Absolument. Les clusters, que ce soit dans n’importe quelle filière, sont un atout incontournable pour la commercialisation des produits. Aujourd’hui, les institutions financières, telles que les institutions de microfinance (IMF), sont plus enclines à financer les clusters qu’à financer les maillons de manière individuelle. Lorsque l’on finance un producteur isolé, s’il ne parvient pas à vendre ses produits, il ne pourra pas rembourser le prêt. En revanche, si un producteur, un transformateur et un commerçant sont réunis en cluster et que le marché est garanti, ils n’auront pas de problèmes de paiement. C’est pourquoi l’institution des clusters est si importante. Le gouvernement s’engage d’ailleurs dans cette voie en soutenant les projets et programmes dans ce domaine. Aujourd’hui, nous travaillons sur l’ensemble de la chaîne de valeur et non plus sur les maillons individuels.

  • Comment les clusters participent-ils à la promotion de l’économie locale ?

Les transformateurs qui ajoutent de la valeur aux produits agricoles, en particulier maraîchers, contribuent indéniablement à l’économie locale. Leur activité génère des emplois dans ces unités de transformation et soutient donc l’économie locale. Cela contribue également à la création d’emplois, ce qui est crucial dans un contexte où la jeunesse se plaint du manque d’opportunités. Aujourd’hui, l’intérêt pour l’agroalimentaire est grandissant dans toute la sous-région. Nous voyons même des producteurs diplômés en ingénierie agronomique. Dans ces conditions, la professionnalisation des circuits de distribution, comme les clusters, devient essentielle.

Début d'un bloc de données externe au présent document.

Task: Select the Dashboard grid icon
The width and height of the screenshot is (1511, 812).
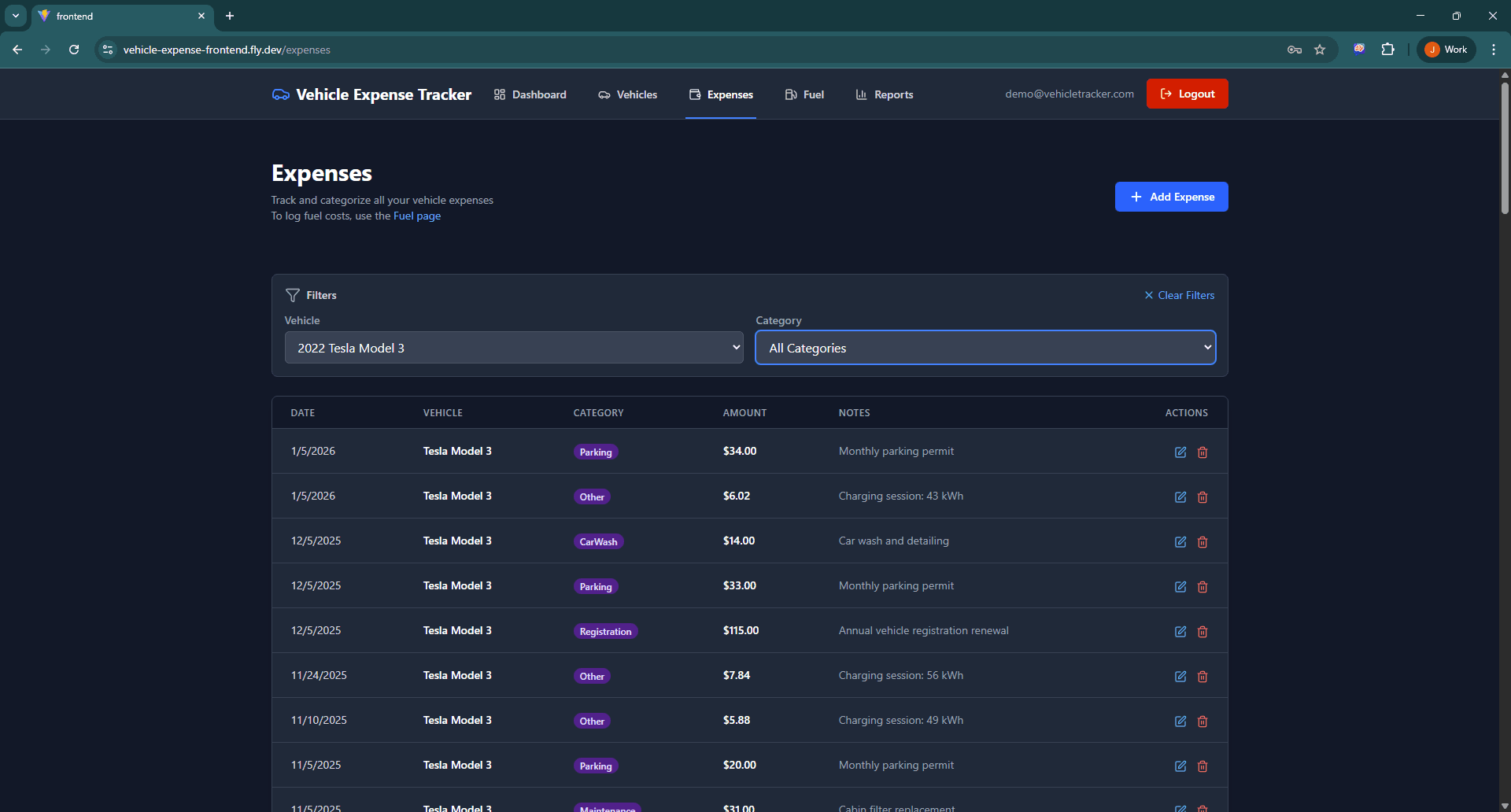Action: (x=499, y=94)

Le gouvernement a bien compris cette nécessité et y consacre des moyens.

  • Quels rôles doivent jouer les acteurs étatiques dans la professionnalisation et la promotion des clusters ?

L’État doit accompagner les clusters à deux niveaux : technique et financier. Lorsque l’on crée un cluster, il s’agit de mettre en place une entreprise qui doit évoluer dans le temps et dans l’espace. L’agrégateur, qui est en charge du produit final, a besoin de ressources financières et d’un appui technique pour trouver des marchés extérieurs. C’est donc le rôle premier de l’État d’apporter cet accompagnement.

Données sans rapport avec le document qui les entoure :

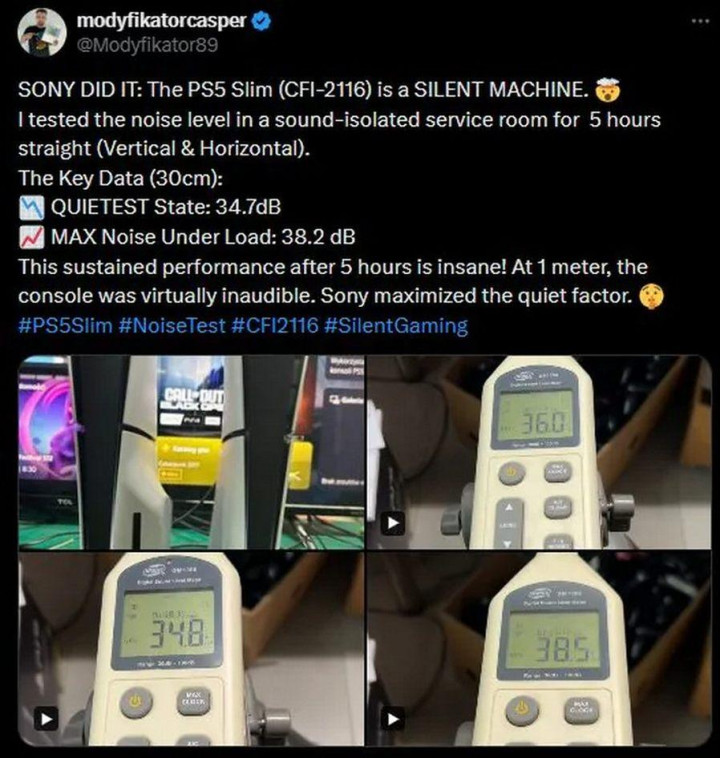Play the video showing 34.8 reading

  • Si l’État a un rôle à jouer, quelles sont les responsabilités des acteurs de la filière ?

La responsabilité des acteurs est d’avoir la volonté de changer les choses, d’évoluer et de grandir. Nous devons nous inspirer des clusters dans les pays développés. Il faut avoir la volonté de progresser. Trop souvent au Bénin, nous nous contentons de survivre, alors qu’il faudrait aspirer à vivre pleinement.

  • Quelles sont, selon vous, les contraintes qui entravent l’évolution des clusters ?

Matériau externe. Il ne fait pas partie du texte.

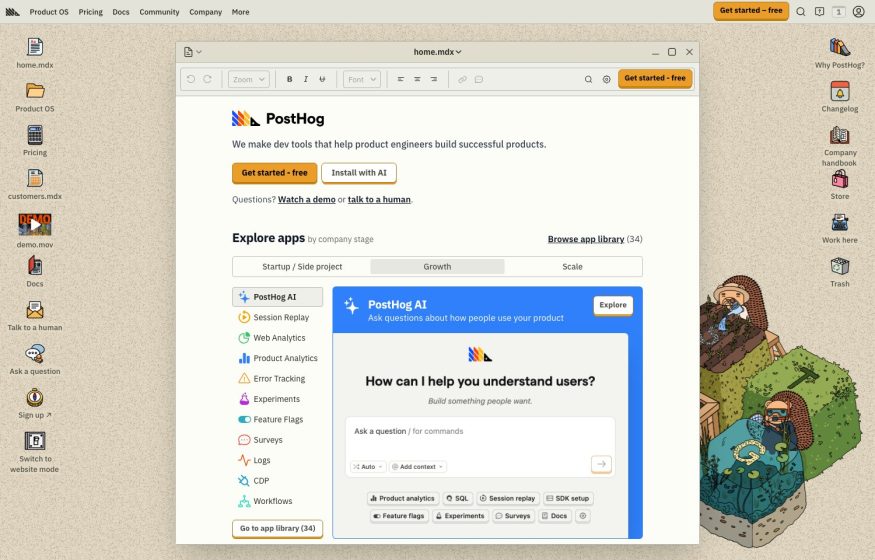This screenshot has width=875, height=560.
Task: Open the demo.mov video icon
Action: (35, 225)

Nous sommes confrontés à un gros problème sociologique : nous n’avons pas l’habitude de travailler ensemble. Or, c’est là l’essence même d’un cluster. La transparence est cruciale. Chaque acteur – producteur, transformateur, commerçant – apporte ses données financières, et les trois acteurs se réunissent pour fixer le prix final du produit, permettant ainsi à chacun de s’en sortir. Cependant, cette pratique n’est pas encore généralisée chez nous, ce qui freine l’évolution des clusters. L’honnêteté est donc essentielle pour travailler efficacement ensemble.

  • Quel serait votre message à l’endroit de tous les acteurs agricoles, notamment ceux de la filière maraîchère ?

À mon avis, nous avons déjà entamé un travail significatif. Les producteurs ont commencé à s’organiser, avec le soutien du gouvernement et des projets programmes en place. Aujourd’hui, les clusters représentent une opportunité majeure pour nos producteurs de s’épanouir.